Polaris swept in before Nocera published his paper, got a license from MIT's Technology Licensing Office, and seed-funded the company.  Amir Nashat, another MIT chemist, as well as a general partner at Polaris, became Sun Catalytix' founding CEO.  Polaris has been busy helping on the personnel front -- bolstering the ranks of the company's technical and operational team, as well as establishing an impressive Scientific Advisory Board. 

In late January, Sun Catalytix signed a contract for over $4 million in funding from the U.S. DOE's Advanced Research Projects Agency-Energy (ARPA-E).  Add that to the $3 million Polaris has invested into the firm over a series of tranches since 2008.
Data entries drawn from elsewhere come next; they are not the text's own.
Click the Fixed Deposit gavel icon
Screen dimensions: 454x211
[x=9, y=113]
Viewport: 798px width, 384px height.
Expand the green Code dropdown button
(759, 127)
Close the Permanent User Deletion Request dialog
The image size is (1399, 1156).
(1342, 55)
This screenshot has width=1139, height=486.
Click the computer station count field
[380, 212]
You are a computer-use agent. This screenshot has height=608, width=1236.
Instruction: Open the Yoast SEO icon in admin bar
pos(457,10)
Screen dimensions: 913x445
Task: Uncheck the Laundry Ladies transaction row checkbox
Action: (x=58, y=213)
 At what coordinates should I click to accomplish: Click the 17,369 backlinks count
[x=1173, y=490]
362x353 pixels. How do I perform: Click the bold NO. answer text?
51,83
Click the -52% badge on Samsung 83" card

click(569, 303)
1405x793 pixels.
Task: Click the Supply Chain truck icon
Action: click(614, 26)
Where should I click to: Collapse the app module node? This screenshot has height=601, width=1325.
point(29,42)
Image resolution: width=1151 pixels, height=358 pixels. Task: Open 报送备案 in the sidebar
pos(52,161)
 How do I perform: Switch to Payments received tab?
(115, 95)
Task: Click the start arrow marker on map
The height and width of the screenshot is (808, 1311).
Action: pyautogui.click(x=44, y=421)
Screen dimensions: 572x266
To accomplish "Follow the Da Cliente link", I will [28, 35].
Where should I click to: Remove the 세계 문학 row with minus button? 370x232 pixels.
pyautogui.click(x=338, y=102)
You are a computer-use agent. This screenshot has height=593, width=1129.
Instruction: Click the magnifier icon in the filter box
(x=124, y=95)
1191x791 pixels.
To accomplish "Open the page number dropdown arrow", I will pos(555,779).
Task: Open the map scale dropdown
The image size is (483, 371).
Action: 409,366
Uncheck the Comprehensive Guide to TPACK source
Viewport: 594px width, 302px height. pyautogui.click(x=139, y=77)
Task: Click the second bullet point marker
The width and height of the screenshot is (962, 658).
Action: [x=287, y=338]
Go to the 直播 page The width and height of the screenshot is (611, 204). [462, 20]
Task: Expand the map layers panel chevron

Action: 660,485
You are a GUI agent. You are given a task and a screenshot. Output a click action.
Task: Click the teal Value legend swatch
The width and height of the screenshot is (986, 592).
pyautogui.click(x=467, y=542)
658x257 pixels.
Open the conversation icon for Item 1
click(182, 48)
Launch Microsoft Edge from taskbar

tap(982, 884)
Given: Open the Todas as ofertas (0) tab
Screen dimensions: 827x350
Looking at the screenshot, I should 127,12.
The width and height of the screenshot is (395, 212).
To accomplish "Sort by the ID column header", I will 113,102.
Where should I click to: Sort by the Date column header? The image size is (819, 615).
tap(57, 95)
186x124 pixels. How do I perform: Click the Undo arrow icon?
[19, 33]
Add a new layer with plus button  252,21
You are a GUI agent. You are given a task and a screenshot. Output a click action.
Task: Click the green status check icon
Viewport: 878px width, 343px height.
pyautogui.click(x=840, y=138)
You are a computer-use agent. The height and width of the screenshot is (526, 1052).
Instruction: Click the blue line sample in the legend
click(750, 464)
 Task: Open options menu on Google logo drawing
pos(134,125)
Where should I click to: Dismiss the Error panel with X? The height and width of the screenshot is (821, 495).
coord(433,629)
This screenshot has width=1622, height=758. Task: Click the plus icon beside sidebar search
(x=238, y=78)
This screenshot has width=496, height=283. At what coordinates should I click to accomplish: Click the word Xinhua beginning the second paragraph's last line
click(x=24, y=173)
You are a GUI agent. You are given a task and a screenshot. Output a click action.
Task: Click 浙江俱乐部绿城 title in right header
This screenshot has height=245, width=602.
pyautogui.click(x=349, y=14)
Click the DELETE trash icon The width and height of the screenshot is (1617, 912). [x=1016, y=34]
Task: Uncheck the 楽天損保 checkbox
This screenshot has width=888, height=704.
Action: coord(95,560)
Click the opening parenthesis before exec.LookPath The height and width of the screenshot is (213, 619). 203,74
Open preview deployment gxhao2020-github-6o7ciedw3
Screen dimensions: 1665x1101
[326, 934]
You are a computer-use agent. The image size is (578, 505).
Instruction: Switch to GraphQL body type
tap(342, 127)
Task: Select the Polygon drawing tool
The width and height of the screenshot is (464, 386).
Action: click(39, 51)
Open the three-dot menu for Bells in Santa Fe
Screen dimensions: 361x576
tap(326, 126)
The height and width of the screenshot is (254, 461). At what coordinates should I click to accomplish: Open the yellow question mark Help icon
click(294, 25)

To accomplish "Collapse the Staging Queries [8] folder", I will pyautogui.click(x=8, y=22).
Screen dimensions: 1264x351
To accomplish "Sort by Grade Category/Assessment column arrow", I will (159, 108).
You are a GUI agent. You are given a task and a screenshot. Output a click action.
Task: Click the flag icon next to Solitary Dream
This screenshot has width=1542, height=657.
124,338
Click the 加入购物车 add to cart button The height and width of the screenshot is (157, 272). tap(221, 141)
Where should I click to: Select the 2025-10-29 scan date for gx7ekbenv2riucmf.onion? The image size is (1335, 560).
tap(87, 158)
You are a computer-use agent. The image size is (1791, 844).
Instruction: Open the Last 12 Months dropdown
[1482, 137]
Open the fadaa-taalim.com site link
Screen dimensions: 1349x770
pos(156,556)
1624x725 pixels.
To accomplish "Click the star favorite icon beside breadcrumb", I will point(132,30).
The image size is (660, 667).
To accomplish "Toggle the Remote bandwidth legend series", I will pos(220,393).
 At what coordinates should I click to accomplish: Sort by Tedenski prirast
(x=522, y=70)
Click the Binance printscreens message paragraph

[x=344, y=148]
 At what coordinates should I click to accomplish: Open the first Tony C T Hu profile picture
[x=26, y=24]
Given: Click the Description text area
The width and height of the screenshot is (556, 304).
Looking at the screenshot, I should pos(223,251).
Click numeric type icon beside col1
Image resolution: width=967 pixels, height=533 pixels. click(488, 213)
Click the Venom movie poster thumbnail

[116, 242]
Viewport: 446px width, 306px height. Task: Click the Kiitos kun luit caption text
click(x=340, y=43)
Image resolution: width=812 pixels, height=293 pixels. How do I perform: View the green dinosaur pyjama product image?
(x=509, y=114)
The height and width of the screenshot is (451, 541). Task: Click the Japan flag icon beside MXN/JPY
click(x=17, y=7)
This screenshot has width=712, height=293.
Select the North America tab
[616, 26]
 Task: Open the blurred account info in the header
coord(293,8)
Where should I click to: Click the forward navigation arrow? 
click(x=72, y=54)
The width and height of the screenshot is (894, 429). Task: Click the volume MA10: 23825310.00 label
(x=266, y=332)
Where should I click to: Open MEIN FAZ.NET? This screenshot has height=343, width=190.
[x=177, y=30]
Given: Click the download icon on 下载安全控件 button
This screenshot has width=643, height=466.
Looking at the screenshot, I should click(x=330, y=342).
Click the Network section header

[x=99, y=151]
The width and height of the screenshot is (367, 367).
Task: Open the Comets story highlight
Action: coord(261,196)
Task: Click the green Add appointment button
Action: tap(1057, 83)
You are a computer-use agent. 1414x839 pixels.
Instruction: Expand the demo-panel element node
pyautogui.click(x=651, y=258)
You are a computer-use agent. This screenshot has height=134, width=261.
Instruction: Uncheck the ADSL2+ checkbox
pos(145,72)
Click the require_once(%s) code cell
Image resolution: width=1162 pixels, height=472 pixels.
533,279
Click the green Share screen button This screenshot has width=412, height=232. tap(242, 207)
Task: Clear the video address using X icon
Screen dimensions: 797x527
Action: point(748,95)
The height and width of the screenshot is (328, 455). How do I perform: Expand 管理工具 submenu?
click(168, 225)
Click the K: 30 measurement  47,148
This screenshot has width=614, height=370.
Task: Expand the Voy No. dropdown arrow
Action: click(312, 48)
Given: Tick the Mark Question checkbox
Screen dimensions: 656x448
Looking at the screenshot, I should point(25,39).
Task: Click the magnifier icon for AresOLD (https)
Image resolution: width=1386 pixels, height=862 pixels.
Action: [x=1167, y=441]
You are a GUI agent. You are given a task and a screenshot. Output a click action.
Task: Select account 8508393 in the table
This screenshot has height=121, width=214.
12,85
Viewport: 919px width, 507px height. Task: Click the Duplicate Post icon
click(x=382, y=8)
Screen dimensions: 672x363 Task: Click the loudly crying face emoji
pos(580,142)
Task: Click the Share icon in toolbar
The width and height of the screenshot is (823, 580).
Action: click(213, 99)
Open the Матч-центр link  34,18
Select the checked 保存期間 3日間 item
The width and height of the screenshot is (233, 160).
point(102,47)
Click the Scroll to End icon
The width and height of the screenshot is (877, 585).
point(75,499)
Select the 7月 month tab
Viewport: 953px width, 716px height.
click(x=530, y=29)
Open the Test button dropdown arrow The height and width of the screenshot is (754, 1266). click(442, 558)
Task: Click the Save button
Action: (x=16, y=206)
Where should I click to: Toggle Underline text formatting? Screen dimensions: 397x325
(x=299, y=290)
I spoke with board member Bob Metcalfe, the co-inventor of Ethernet and a General Partner at Polaris Venture Partners.     

Sun Catalytix aims to commercialize a new, affordable catalyst that splits water into oxygen and hydrogen.

Nocera has envisioned a residential off-grid solar system that uses solar electricity to split water into hydrogen and oxygen.  The hydrogen gas is stored in a tank and can be used to create electricity even when the sun isn't shining via a fuel cell.  The system can also synthesize clean water from the gases. Alternately, the gas can be transformed into some type of motor fuel or non-carbon-containing material, such as ammonia.

Nocera sees this system as the potential enabler of the hydrogen economy.  Transport of hydrogen is no longer an issue, since hydrogen production is now distributed, residence by residence.

That's the vision -- but companies need business plans as well, and the firm is still figuring out the interim steps and products it needs to execute en route to its destination.  They will partner with fuel cell firms and solar firms to construct the full-cycle system.  Metcalfe expects the business to be "partner-heavy" and explains that the next round of funding will include a syndicate of investors.  He also envisions this startup's road to success being one of capital efficiency, requiring just single-digit millions to get to critical mass.

The science underpinning Sun Catalytix is deep.  An amorphous cobalt–phosphate catalyst in solution at neutral pH at one atmosphere can electrolyze water to H and O2. Metcalfe said the materials involved were non-toxic, "dirt-cheap" earth-abundant materials that "you could buy at Home Depot."  

In the electrolysis and fuel-cell aisle, presumably.